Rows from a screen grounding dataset
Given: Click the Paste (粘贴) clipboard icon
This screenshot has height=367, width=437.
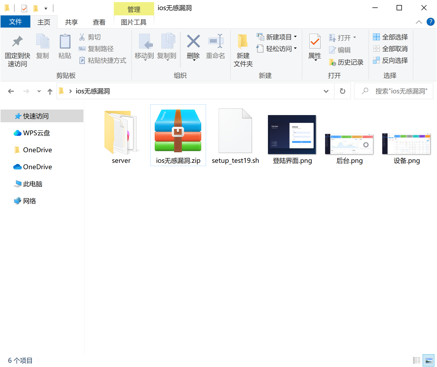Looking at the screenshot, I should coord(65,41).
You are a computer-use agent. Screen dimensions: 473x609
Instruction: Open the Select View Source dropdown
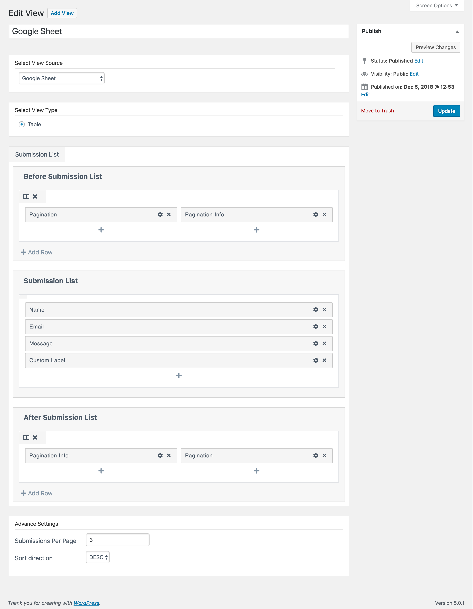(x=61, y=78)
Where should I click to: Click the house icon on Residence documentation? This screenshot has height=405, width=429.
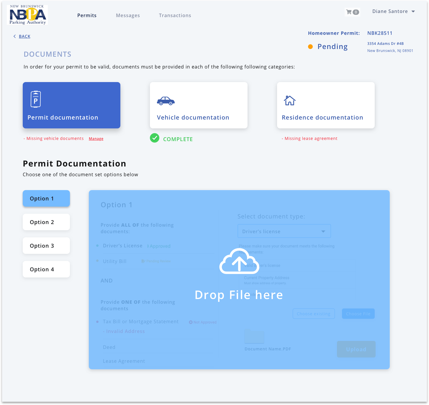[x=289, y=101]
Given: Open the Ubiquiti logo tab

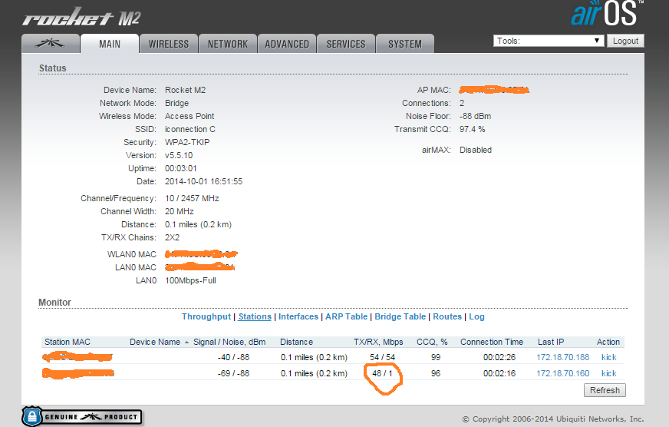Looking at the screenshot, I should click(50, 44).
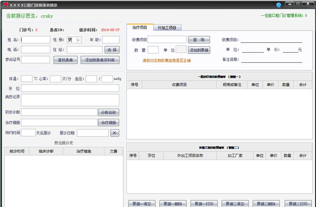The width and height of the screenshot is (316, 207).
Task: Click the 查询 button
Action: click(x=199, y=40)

### [Task statement]
Turn the stretch of the listing from the line containing "You are a computer-use" through the line containing "[x=289, y=101]" into a JSON list of strings, one string per line, with blank lines skipped. Leave the pictures out.

### [Final result]
[
  "You are a computer-use agent. Screen dimensions: 473x609",
  "Instruction: Open the Select View Source dropdown",
  "(x=61, y=78)",
  "Where should I click to: Click the house icon on Residence documentation? This screenshot has height=405, width=429.",
  "[x=289, y=101]"
]